As he's saying this, Al Horford shouts a protest in his ear.

"An-i-mal protein! An-i-mal protein!" Horford booms.

Brown turns to Horford, a native of the Dominican Republic.

"No, gracias," Brown replies.

A competitive edge from plant-based diets? Kyrie's a believer. He notes that his 35-point effort in ATL came on the second night of a back-to-back, a circumstance that had habitually plagued him in his career. For instance, last season Irving shot just 32 percent from three-point range on zero days' rest compared to 42 percent in all other games.
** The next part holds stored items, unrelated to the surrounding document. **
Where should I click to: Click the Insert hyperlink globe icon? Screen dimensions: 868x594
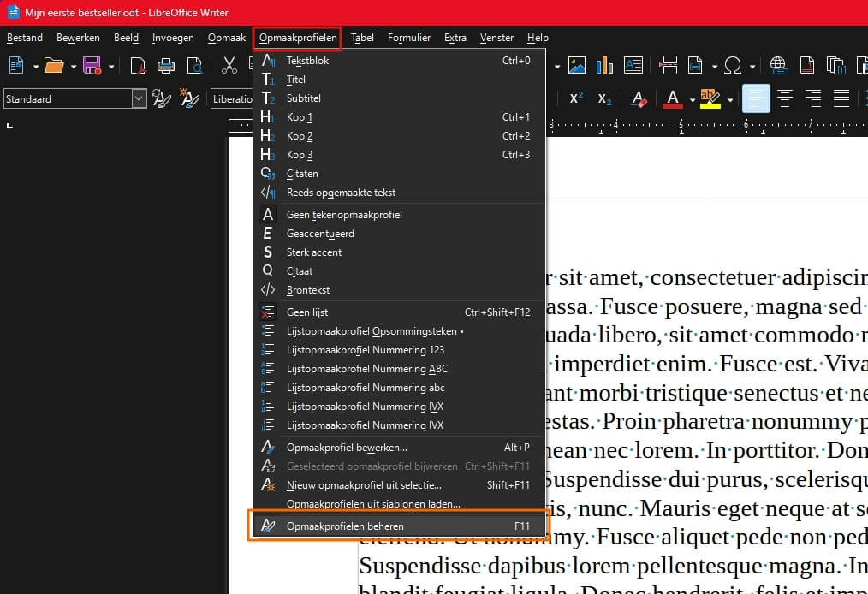(778, 66)
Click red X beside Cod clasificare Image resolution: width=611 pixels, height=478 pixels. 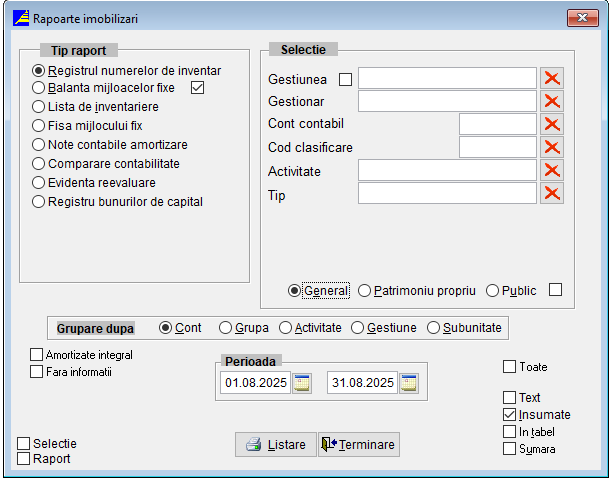pos(552,147)
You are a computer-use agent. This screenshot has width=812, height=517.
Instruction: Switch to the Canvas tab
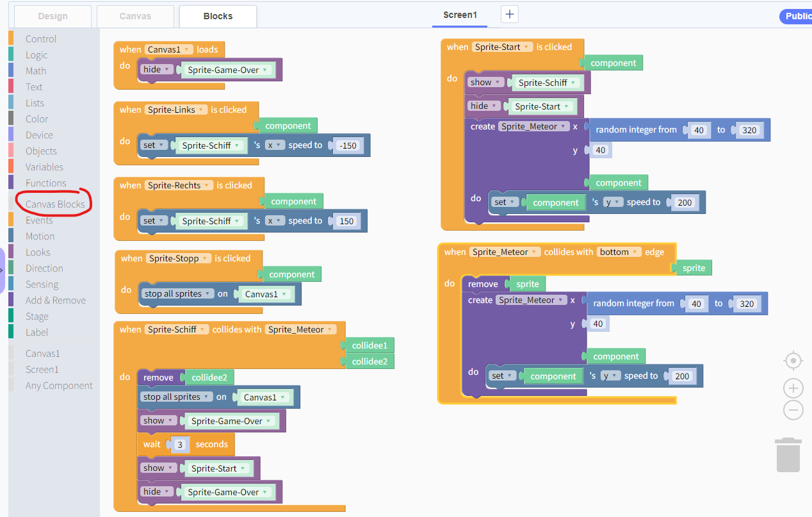(x=135, y=16)
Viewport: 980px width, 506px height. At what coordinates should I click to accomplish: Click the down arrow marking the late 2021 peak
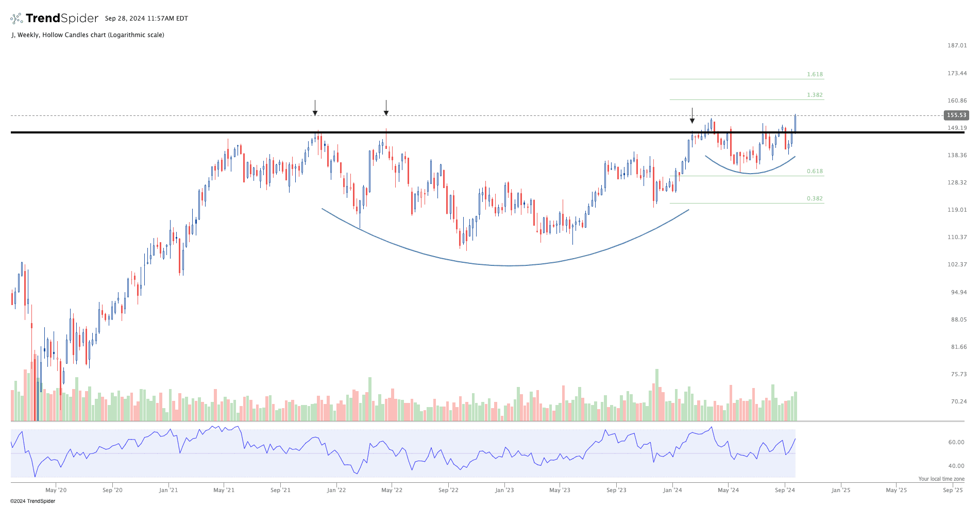pos(315,108)
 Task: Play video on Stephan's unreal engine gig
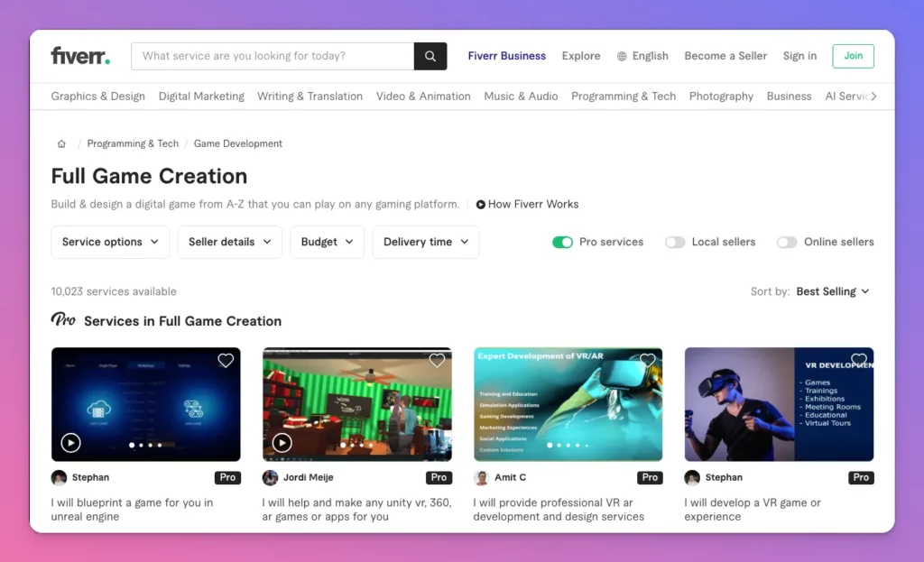pos(70,443)
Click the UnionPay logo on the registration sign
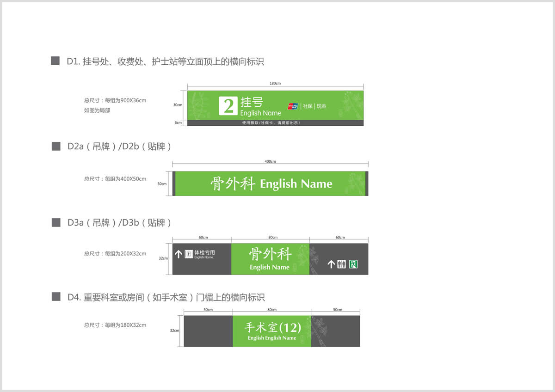This screenshot has height=392, width=555. point(292,106)
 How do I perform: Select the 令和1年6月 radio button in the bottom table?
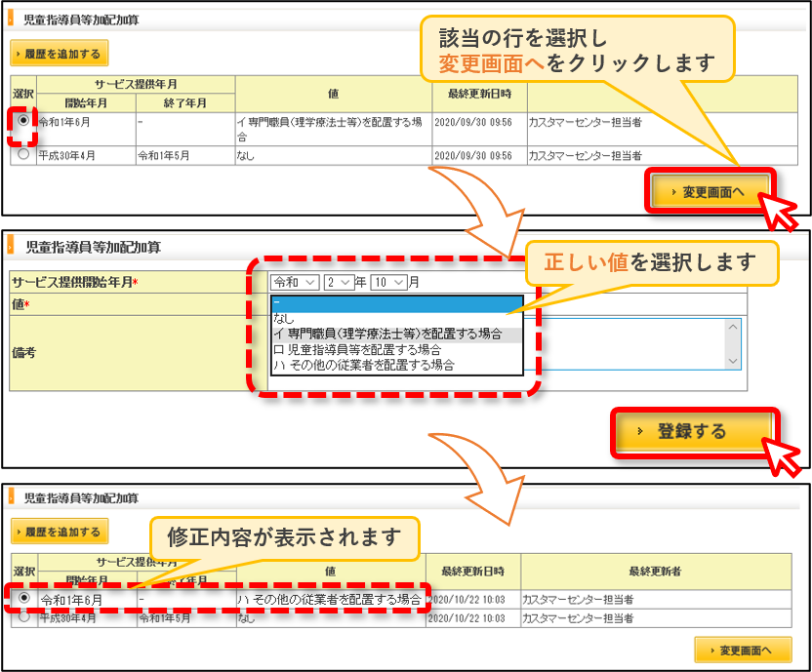(x=23, y=598)
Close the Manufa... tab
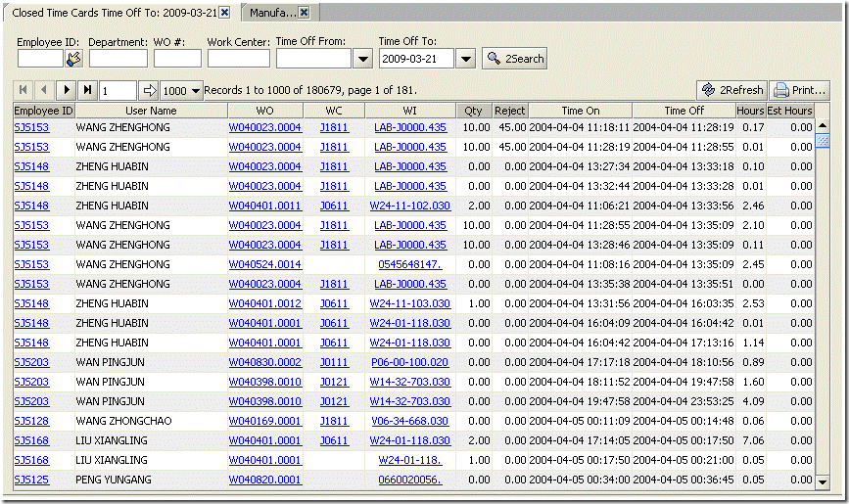The image size is (849, 504). point(304,13)

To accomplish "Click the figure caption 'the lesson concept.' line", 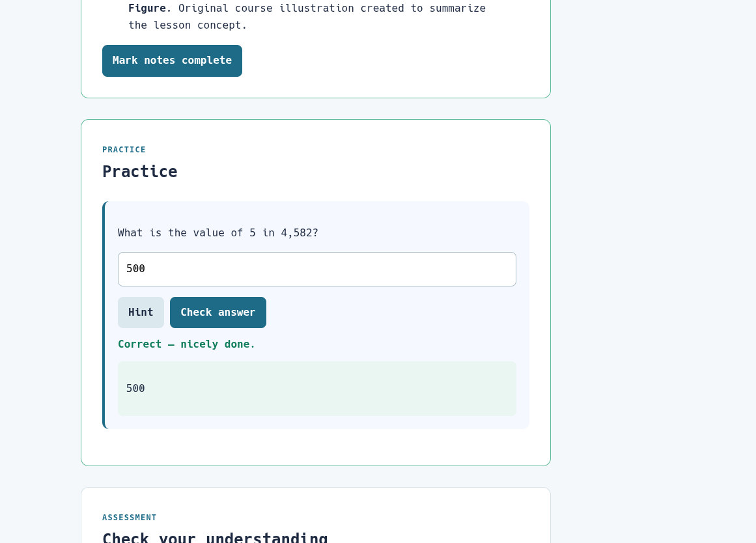I will pyautogui.click(x=188, y=25).
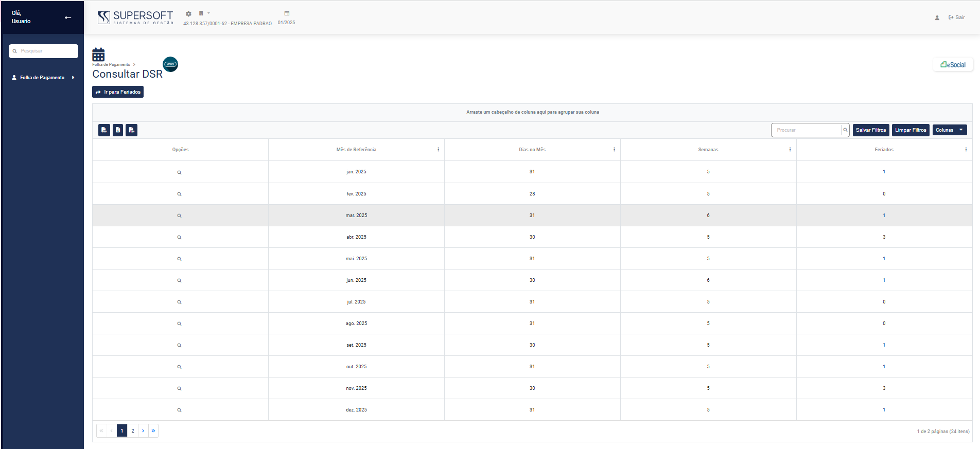Export the table to PDF

(104, 130)
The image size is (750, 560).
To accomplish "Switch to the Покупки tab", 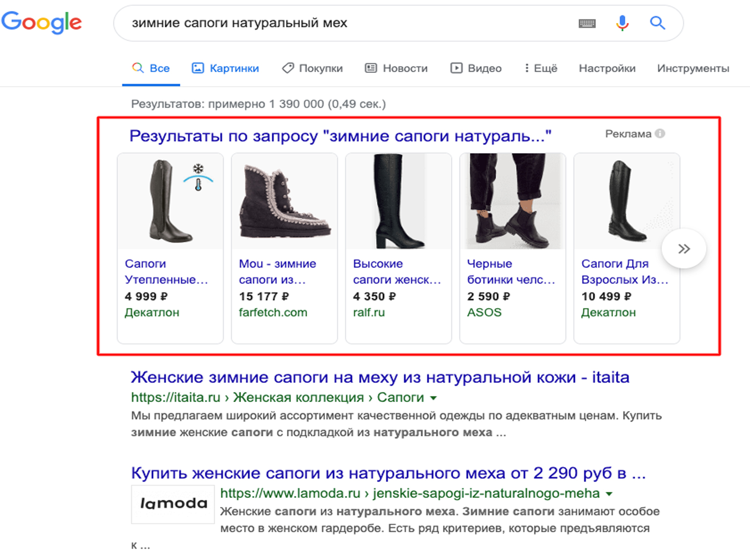I will click(x=312, y=68).
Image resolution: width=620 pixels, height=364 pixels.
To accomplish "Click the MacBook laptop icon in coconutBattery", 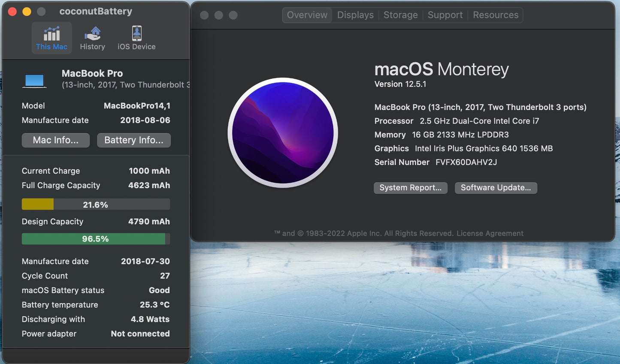I will point(34,80).
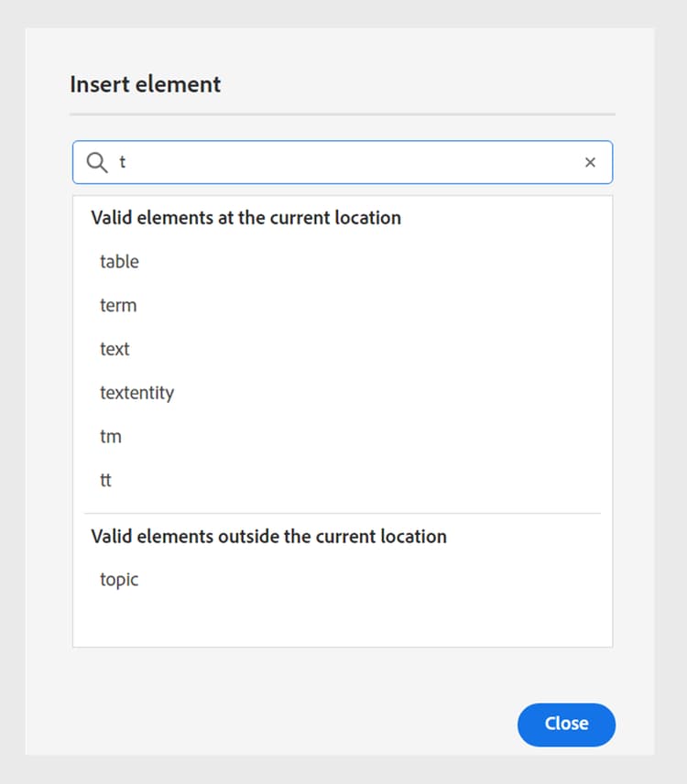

Irving gathers his stuff and walks out of the locker room with some meatless tacos in a white takeout box. He remarks that his favorite vegan spot in Boston so far is the salad chain Sweetgreen, but he's on the lookout for more. No more team dinners taking down steak.

"Steak? Nah, I don't eat that," Irving says as a parting shot. "It doesn't come from anything natural, so why would I eat it?"

As he walks down the Philips Arena tunnel, some taco sauce from the takeout box in Kyrie's hand drips onto his pristine white sneakers. He smiles, grabs a paper napkin, wipes it off and tosses it in the trash. Clean.